**Activity:** Begin at the line that holds "Image resolution: width=1363" and copy each line exactly until the data below ends, including that last line but no pictures.
▬▬▬▬▬▬▬▬▬▬
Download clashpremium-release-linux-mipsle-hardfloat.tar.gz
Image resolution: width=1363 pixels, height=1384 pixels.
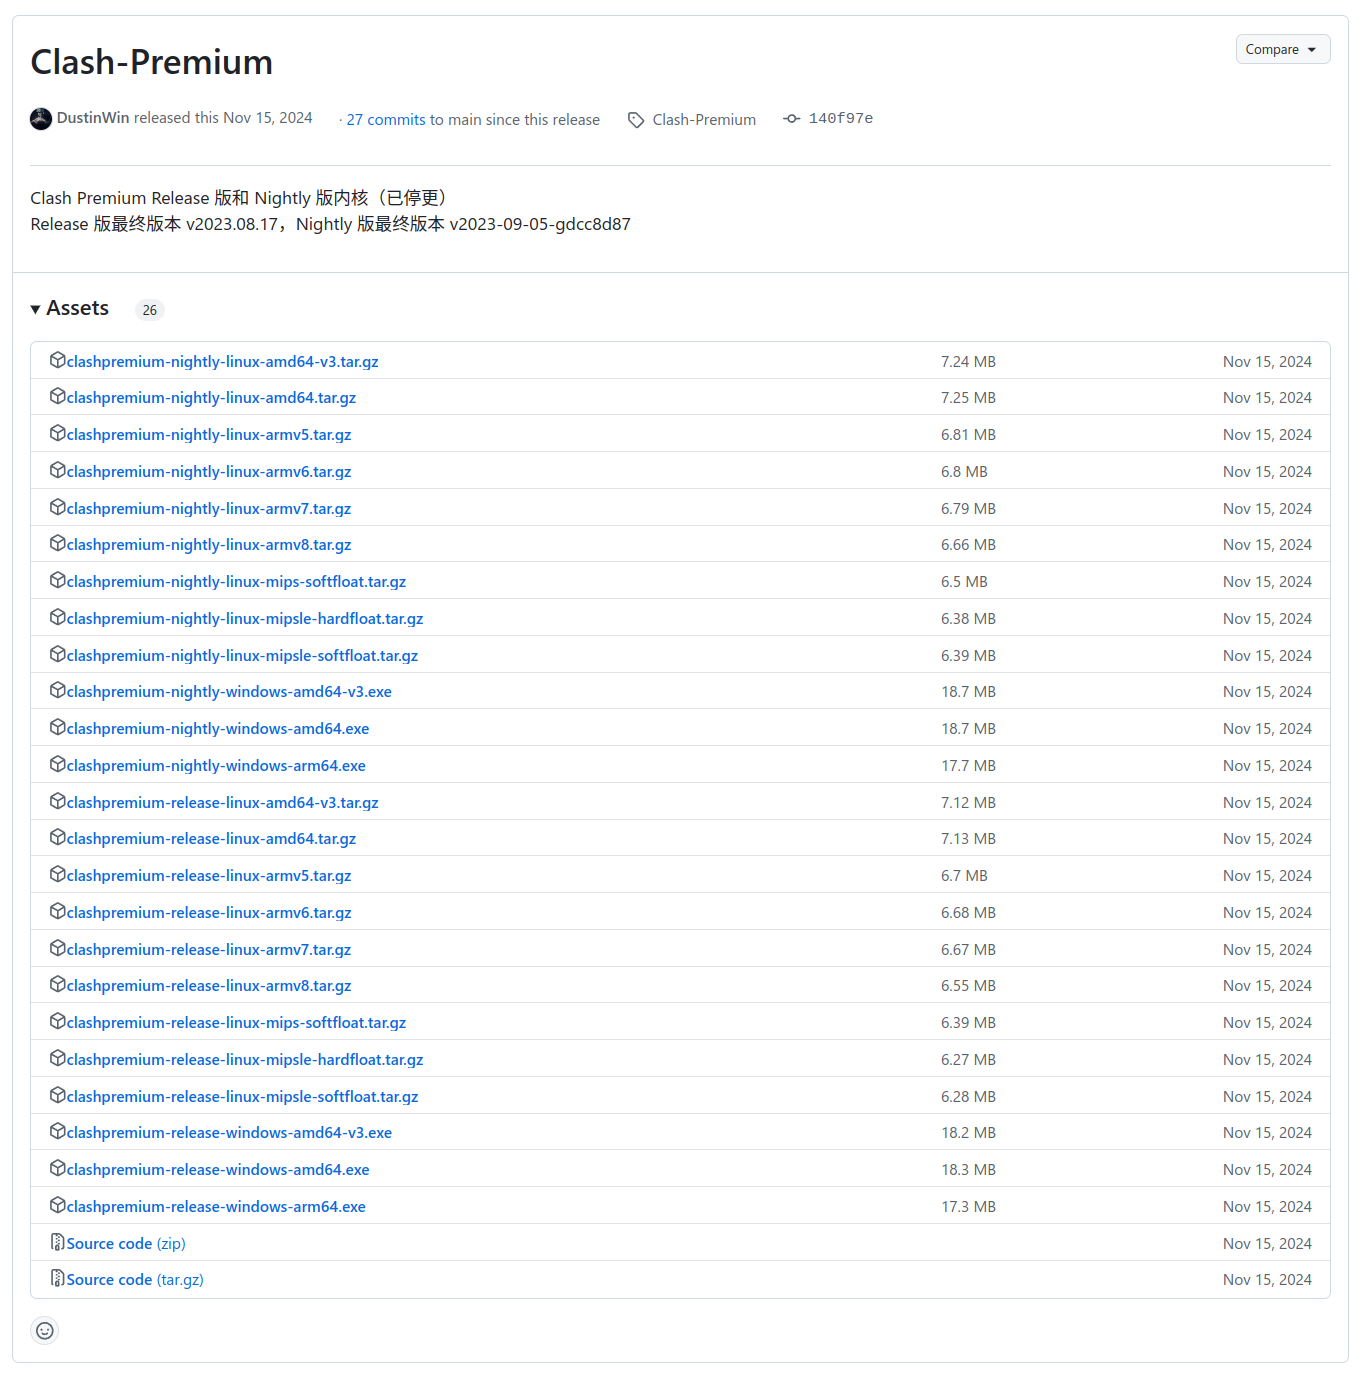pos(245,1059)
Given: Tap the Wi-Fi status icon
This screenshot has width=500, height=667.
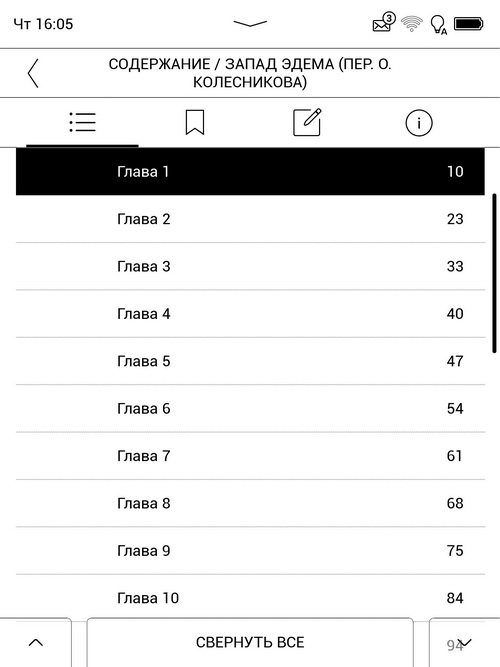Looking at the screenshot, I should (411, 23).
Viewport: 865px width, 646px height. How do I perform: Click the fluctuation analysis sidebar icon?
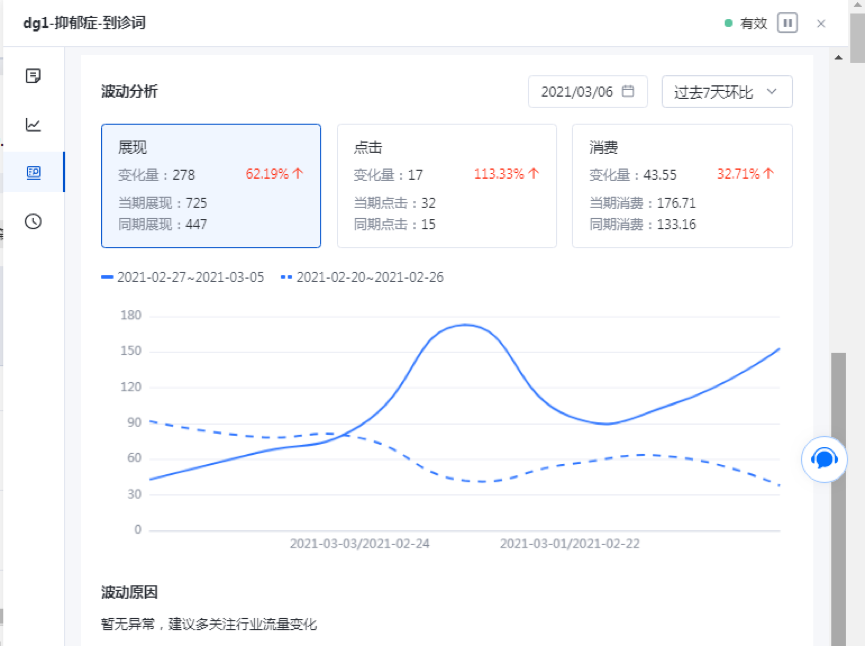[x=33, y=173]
▬▬▬▬▬▬▬▬▬▬
**The answer:**
Image resolution: width=1363 pixels, height=1384 pixels.
pos(245,1059)
Given: Tap the Wi-Fi status icon
This screenshot has width=500, height=667.
Looking at the screenshot, I should (411, 23).
Viewport: 865px width, 646px height. How do I perform: Click the fluctuation analysis sidebar icon?
[x=33, y=173]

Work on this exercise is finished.